6 free tools · No account · Files deleted instantly
Free Image Converter & Compressor Online
iPhone photos that won't open on Windows. Portfolio images that are slowing down your site. A product photo at 4 MB that a form won't accept. These tools cover the actual image problems people deal with — compress, convert, resize — with no account and no watermark on the output.
All 6 Image Tools — Free & Instant
JPG to PNG
Convert JPG to transparent PNG online free, no watermark
PNG to JPG
Convert PNG to JPG online free, smaller files for web
Image Compressor
Compress JPG, PNG and WEBP images online free up to 80%
PNG to WEBP
Convert PNG to WEBP next-gen format free, 30% smaller files
HEIC to JPG
Convert iPhone HEIC photos to JPG instantly free
Resize & Crop Image
Resize images to exact pixels or crop to any ratio — JPG, PNG, WebP, free
JPG, PNG, WEBP, HEIC — which one to use
Most image problems come down to format mismatch — the wrong format for the job, or a format nobody else can open. Here's what each format actually does and when to switch.
JPG / JPEG
The universal format. Every device, browser, and portal can open a JPG. Compression is lossy — it throws away pixel data your eyes can't see — but for real photographs that trade-off is invisible at 80% quality and above.
PNG
PNG stores every pixel exactly as-is. Larger files than JPG, but the right call when you need a transparent background, a crisp logo, or a screenshot where the text has to be readable at any zoom level.
WEBP
Google's format. 25–35% smaller than equivalent JPG or PNG. Every major browser has supported it since 2020. If you're optimising a website for Core Web Vitals, converting images to WEBP is one of the cheapest wins available.
HEIC
Apple made this the default iPhone camera format in 2017. Excellent quality at half the JPG file size — but Windows can't open it without an extra codec, Android ignores it, and most upload forms reject it. Convert to JPG before sending anywhere.
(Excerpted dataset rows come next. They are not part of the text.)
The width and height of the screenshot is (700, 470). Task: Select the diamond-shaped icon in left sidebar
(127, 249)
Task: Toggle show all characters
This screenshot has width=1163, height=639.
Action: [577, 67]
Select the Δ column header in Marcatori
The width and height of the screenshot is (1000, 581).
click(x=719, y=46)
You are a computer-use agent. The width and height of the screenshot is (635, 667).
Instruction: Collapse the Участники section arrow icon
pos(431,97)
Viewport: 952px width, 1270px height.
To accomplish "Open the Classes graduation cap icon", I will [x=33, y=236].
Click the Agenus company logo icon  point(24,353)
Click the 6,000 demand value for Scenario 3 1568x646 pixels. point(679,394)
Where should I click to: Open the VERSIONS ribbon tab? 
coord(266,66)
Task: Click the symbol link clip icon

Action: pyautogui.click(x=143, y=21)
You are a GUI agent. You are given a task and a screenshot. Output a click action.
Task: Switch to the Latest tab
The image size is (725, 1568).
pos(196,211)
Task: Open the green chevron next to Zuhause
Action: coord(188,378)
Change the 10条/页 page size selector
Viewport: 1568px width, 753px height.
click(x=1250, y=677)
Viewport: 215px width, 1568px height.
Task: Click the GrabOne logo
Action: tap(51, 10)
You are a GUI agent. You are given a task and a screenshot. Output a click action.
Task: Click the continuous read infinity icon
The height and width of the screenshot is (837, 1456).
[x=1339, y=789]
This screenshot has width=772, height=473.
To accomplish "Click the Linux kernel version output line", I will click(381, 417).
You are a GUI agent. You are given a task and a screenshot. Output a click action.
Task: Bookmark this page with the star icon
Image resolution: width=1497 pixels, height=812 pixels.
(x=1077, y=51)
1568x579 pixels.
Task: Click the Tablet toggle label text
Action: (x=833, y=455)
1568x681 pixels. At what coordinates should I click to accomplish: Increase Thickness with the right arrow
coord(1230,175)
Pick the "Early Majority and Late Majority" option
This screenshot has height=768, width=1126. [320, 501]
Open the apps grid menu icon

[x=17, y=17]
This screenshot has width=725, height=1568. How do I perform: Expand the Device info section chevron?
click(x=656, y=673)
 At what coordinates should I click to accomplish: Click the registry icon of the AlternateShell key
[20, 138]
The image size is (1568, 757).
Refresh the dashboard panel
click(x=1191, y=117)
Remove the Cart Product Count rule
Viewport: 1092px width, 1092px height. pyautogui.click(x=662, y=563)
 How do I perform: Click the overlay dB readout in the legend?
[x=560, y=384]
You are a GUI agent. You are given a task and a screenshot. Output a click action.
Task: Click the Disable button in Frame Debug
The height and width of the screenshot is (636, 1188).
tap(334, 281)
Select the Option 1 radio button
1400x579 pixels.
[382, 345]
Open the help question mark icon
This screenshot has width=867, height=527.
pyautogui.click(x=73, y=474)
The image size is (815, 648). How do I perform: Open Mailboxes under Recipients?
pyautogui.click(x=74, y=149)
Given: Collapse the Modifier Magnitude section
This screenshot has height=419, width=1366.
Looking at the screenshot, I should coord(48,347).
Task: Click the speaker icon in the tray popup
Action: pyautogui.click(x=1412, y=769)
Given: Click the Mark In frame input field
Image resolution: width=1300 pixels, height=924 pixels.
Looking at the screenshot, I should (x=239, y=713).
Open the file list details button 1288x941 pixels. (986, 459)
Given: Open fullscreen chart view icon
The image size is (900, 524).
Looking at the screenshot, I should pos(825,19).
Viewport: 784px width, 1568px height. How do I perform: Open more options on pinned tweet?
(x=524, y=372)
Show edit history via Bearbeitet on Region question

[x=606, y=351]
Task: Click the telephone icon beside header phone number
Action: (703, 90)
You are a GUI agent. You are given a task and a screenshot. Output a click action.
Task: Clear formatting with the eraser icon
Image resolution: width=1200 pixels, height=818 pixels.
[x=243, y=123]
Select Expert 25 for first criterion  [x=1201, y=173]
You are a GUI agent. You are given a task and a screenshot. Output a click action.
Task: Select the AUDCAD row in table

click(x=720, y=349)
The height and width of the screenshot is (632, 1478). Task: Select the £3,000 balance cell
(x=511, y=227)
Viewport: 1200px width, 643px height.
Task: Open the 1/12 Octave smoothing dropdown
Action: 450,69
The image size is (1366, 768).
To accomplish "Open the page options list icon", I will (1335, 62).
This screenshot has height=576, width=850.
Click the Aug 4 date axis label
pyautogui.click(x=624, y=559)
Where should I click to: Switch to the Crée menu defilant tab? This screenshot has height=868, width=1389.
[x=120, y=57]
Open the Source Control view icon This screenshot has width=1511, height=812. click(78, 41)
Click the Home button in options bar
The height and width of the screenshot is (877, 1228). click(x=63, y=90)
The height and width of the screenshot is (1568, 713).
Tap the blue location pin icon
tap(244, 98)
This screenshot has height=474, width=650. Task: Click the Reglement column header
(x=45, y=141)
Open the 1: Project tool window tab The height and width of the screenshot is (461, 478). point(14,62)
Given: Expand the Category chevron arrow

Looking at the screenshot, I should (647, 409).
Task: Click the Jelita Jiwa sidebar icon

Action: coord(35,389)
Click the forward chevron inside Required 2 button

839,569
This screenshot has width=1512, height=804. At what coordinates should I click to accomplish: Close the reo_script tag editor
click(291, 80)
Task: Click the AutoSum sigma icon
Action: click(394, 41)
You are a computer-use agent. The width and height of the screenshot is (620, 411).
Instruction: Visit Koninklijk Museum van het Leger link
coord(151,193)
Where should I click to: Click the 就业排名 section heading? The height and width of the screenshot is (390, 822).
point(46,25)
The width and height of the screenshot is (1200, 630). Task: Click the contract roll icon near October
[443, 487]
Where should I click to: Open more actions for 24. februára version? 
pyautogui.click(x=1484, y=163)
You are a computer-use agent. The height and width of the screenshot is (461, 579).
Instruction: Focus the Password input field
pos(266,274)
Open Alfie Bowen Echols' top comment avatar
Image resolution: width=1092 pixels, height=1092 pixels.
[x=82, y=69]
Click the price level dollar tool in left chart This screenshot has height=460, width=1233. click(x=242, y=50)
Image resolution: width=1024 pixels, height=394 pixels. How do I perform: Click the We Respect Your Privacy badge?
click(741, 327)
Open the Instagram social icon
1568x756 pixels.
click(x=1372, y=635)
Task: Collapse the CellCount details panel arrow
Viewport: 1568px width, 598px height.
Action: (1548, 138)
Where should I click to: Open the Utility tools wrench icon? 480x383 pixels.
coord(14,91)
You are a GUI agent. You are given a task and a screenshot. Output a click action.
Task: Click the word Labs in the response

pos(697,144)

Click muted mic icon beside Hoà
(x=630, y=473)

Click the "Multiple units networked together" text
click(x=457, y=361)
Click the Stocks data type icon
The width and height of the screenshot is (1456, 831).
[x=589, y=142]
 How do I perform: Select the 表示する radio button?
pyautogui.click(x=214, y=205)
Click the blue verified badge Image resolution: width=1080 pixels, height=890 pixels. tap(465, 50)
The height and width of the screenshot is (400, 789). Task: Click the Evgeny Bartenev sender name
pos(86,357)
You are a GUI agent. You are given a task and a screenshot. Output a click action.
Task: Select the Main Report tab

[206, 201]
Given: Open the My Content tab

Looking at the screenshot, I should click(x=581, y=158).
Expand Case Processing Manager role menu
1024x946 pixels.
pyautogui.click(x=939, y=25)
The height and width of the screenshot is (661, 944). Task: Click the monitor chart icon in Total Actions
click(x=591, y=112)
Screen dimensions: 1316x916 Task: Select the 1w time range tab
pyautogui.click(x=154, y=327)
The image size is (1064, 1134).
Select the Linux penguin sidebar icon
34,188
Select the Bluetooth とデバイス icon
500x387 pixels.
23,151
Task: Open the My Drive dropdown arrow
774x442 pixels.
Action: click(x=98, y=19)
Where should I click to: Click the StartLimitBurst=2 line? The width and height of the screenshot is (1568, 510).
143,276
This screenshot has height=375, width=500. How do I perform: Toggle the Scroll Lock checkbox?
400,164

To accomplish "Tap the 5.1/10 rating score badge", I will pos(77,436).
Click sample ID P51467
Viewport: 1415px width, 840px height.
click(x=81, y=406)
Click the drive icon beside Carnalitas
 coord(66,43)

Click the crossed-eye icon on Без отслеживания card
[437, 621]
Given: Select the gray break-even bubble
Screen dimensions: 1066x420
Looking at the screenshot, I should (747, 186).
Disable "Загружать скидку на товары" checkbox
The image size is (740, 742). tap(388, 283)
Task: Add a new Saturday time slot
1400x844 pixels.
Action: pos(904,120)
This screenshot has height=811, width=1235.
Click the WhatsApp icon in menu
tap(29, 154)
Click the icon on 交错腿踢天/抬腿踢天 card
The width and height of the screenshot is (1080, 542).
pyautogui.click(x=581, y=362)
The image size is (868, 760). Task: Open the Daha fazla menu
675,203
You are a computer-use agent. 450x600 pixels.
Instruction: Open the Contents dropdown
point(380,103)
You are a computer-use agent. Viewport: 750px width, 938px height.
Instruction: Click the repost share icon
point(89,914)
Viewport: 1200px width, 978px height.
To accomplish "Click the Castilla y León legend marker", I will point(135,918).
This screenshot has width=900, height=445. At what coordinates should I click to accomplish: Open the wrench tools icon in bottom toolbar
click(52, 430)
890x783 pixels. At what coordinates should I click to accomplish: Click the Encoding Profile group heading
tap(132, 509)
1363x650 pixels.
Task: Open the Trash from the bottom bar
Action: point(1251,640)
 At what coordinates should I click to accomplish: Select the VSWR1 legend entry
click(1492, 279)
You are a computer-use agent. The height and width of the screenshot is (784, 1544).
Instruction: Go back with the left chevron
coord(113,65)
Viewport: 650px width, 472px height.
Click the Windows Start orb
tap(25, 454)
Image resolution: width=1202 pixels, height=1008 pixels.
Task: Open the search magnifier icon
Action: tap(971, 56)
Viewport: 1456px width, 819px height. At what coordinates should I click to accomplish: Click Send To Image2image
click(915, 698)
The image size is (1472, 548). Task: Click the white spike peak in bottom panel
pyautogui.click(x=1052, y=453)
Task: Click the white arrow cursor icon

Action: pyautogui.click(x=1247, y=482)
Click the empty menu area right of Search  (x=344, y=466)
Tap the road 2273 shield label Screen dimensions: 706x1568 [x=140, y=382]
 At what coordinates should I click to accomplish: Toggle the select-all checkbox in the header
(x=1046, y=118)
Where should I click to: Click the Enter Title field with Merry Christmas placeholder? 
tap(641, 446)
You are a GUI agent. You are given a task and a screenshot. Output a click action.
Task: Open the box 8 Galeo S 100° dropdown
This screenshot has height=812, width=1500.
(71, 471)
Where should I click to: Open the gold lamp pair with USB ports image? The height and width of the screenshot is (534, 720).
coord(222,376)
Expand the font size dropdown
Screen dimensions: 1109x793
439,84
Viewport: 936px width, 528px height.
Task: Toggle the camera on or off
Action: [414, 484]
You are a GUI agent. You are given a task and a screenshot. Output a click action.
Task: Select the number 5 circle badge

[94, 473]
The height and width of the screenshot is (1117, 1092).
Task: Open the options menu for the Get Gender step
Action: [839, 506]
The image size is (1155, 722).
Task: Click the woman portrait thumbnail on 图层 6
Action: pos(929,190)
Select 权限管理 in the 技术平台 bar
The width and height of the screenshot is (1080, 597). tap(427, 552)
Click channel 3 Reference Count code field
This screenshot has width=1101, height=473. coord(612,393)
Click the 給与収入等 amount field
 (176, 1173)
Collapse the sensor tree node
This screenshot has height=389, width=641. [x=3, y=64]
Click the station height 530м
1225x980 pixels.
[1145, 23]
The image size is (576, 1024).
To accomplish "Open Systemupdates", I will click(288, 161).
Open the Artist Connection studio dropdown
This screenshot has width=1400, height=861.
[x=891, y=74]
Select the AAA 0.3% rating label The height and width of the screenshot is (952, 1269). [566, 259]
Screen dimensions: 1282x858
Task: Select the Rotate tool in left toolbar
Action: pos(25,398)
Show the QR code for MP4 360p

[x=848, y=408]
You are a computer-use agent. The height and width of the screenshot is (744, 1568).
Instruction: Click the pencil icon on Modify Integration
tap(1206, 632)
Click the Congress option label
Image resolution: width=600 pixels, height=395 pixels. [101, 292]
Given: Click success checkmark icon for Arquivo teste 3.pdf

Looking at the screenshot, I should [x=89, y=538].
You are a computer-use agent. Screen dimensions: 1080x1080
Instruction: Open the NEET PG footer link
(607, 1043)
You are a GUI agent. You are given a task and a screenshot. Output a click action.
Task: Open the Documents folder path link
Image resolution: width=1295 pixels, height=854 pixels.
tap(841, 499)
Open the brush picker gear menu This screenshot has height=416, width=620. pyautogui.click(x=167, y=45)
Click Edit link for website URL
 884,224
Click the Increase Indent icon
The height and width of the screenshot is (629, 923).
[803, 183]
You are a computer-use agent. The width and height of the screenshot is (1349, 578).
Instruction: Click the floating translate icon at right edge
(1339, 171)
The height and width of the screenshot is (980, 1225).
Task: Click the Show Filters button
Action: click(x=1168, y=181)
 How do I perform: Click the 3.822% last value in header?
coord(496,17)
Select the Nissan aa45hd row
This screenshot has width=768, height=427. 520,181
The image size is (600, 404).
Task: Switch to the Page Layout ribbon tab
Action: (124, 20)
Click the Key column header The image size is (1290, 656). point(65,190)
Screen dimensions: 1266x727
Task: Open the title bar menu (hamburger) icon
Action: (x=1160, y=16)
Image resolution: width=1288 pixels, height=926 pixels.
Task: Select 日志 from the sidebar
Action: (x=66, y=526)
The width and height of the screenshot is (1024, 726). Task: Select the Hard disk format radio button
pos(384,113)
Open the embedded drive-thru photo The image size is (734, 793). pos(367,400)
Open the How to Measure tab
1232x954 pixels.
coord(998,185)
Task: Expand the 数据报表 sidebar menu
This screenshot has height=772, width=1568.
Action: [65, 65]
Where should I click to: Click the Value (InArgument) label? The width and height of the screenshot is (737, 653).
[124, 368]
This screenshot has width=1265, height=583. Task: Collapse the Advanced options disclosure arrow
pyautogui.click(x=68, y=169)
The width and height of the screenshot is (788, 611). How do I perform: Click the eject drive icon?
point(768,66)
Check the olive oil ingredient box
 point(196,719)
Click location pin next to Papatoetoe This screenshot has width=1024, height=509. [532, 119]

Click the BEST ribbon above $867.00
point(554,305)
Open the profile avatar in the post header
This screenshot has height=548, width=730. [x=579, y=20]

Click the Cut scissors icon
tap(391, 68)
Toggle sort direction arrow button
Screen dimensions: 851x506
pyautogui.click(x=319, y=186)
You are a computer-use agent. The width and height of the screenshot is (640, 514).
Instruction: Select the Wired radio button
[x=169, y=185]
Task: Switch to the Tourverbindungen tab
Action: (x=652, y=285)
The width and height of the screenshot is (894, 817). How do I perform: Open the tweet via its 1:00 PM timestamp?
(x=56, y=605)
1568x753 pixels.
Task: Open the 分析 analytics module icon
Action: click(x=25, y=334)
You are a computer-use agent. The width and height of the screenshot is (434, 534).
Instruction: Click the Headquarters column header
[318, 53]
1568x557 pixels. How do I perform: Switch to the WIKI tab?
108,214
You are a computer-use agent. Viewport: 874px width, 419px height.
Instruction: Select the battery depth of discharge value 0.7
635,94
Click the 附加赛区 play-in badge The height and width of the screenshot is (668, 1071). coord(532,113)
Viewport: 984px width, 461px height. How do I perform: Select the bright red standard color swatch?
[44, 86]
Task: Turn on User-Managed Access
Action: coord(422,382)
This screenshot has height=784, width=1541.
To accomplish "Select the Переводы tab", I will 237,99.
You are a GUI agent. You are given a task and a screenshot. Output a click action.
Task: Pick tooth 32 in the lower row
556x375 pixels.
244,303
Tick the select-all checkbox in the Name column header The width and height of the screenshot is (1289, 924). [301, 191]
What people actually use these tools for
- Photo too large for WhatsApp or email — need it under 1 MB — Image Compressor
- Government portal asks for photo under 50 KB or 100 KB — Image Compressor
- iPhone HEIC photo not opening on Windows — HEIC to JPG
- Logo needs a transparent background (not white) — JPG to PNG
- PNG is too large for an upload form — PNG to JPG
- Improving Google PageSpeed by converting images to WEBP — PNG to WEBP
- Resize image to an exact width × height in pixels — Resize & Crop Image
No file storage. No tracking.
Phone photos often carry invisible EXIF data — GPS coordinates, device model, the exact timestamp. We process your file on the server, return the result, then delete it. There's no upload gallery, no account that collects your images over time, and no third-party image CDN involved. The file exists on the server only for as long as it takes to convert or compress it.
How we handle filesGuides & Related Reading
Frequently Asked Questions — Image Tools
I compressed my photo and it looks exactly the same but is 80% smaller. How?
JPEG compression works by averaging groups of pixels that look similar. At 80% quality — the default — those differences are genuinely invisible unless you zoom in to 400% and compare two versions side by side. You're storing less data because your eyes weren't using it anyway. For photos, this trade-off is almost always worth it.
Why does my iPhone save photos as HEIC instead of JPG?
Apple switched to HEIC with iOS 11 because it produces photos at roughly half the file size of equivalent JPEG quality. Good for phone storage, but a problem everywhere else — Windows can't open HEIC without a codec, most websites won't accept it, and Android doesn't support it. Convert to JPG first and it works everywhere.
Will I lose quality converting PNG to JPG?
Technically yes — JPG is lossy. In practice, for photos, you won't see the difference. For screenshots with text, sharp lines, or logos, you might notice JPEG artifacts around edges at high zoom. If your image has a transparent background, converting to JPG will fill that transparency with white. If any of that matters for your use case, stay with PNG.
WEBP sounds great. Why isn't everyone using it already?
They are — slowly. All major browsers have supported it since 2020. The holdback is tooling and existing workflows. If you're building or updating a website in 2025, converting your images to WEBP is one of the easier ways to improve Google PageSpeed scores. The 25–35% size reduction over JPG is real and measurable.
How do I get an image under 50 KB for a government form?
Use Image Compressor — move the quality slider down and watch the estimate. If compression alone won't get you there (common with high-res phone photos), use Resize first to reduce the pixel dimensions. A government portal doesn't need a 4000×3000 photo. Resize to 800×600, compress to 75%, and you'll be well under 50 KB.
Do you store photos that get uploaded?
No. Files are deleted automatically once your download starts. There's no gallery of uploaded images, no thumbnails cached anywhere, nothing retained. The server holds the file for the few seconds the conversion takes, then it's gone.